Isotopes and hydrochemistry were used to characterize the recharge and flow of groundwater in the arid Santanghu basin in Northwest China. The results of isotopic measurement and hydrochemical facies indicate that the predominant recharge mechanism is via rivers and streams. Modern recharge only occurs in the piedmont area of Moqinwula Mountains by ephemeral rivers, and the main recharge source is precipitation in the mountain areas at an elevation of about 2,200 m above sea level. Two recharge mechanisms were identified by stable isotope methods: the ephemeral stream recharge in the piedmont with the occurrence of evaporation during recharge, and subsurface inflow recharge from the mountain regions. Diffuse recharge derived from precipitation in the basin can be ignored because of the scarcity of precipitation and intense evaporation. Groundwater in the Paleogene and Neogene confined aquifers could represent recharge during cooler climatic conditions, rather than latitude or altitude effects, signified by tritium-free samples and significant depletion of heavy stable isotopes throughout the study area. Groundwater age data suggest that central faults are controlling the flow paths of the regional groundwater flow system.

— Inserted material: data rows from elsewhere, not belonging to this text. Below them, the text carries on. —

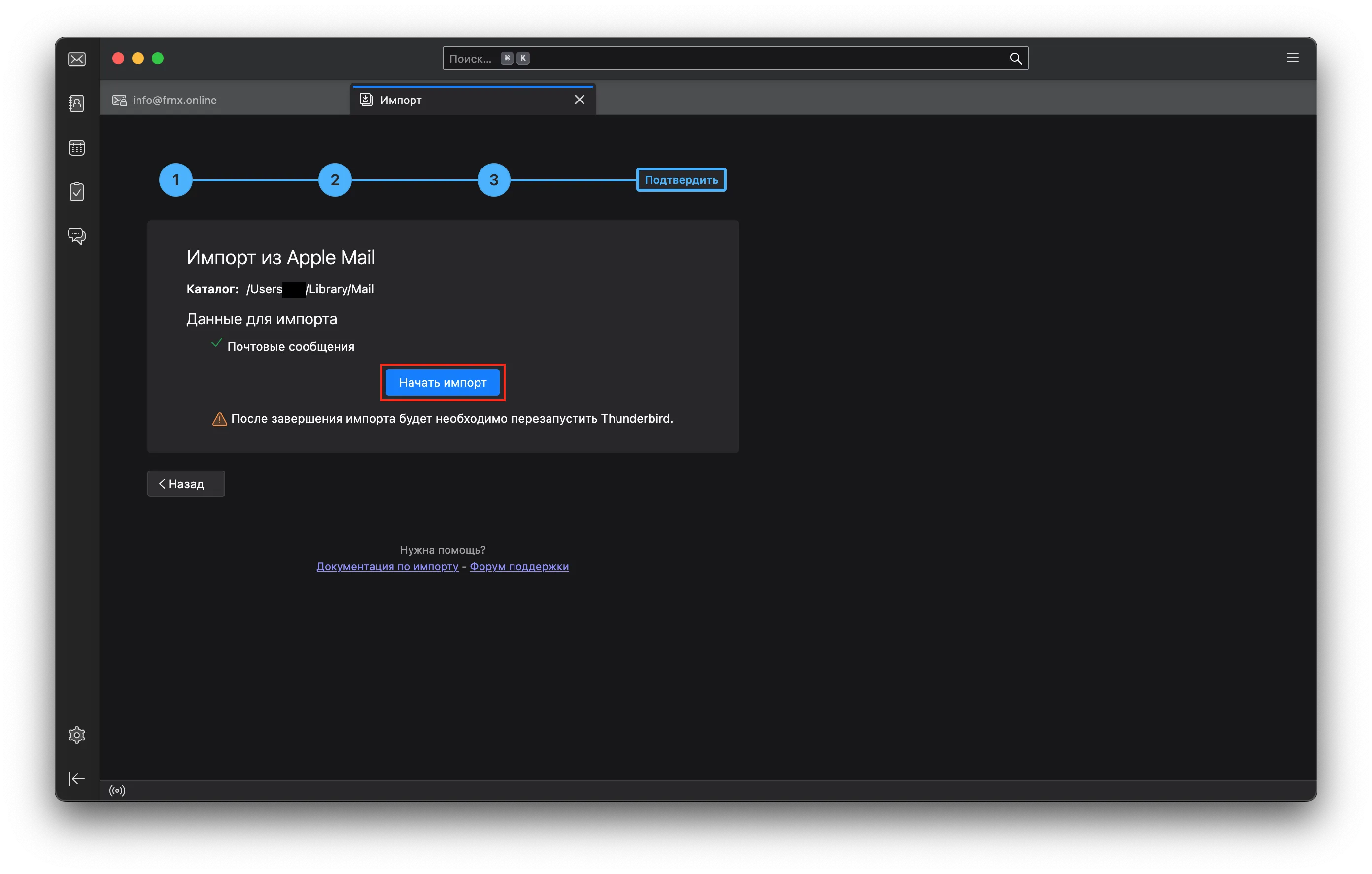The width and height of the screenshot is (1372, 874).
Task: Close the Импорт tab
Action: [x=580, y=100]
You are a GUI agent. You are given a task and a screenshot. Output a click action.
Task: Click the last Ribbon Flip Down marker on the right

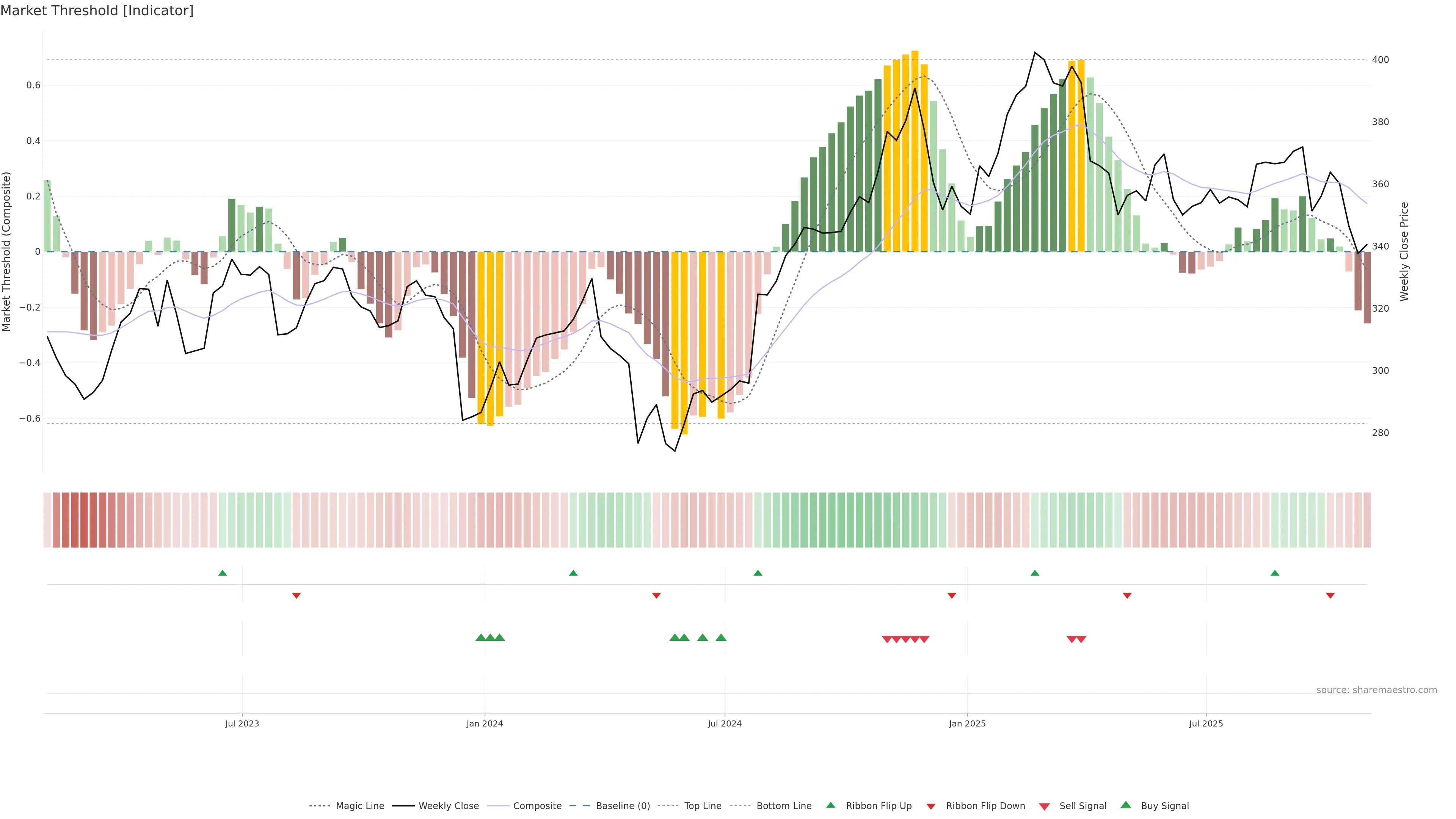click(x=1330, y=595)
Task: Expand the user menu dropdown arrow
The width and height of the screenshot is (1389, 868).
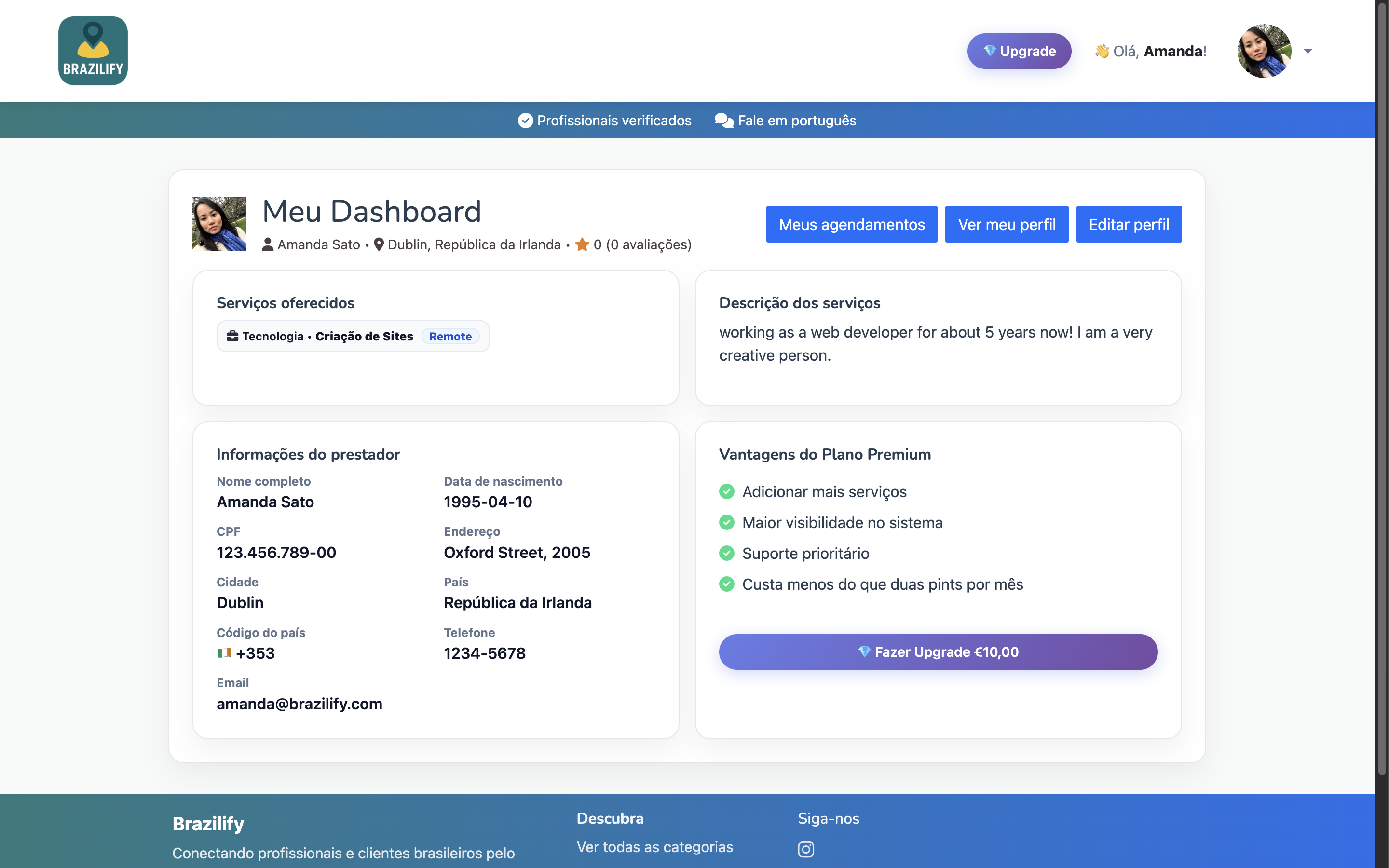Action: pyautogui.click(x=1307, y=51)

Groundwater moves from the piedmont plain to the basin lowland area through lateral flow, and changes flow direction to the spring zone of Hanshuiquan Oasis because of the barrier of the central faults. A conceptual model was defined, for better understanding of the groundwater recharge and flow systems. The major findings of this study have significant implications for groundwater protection and management in arid basins.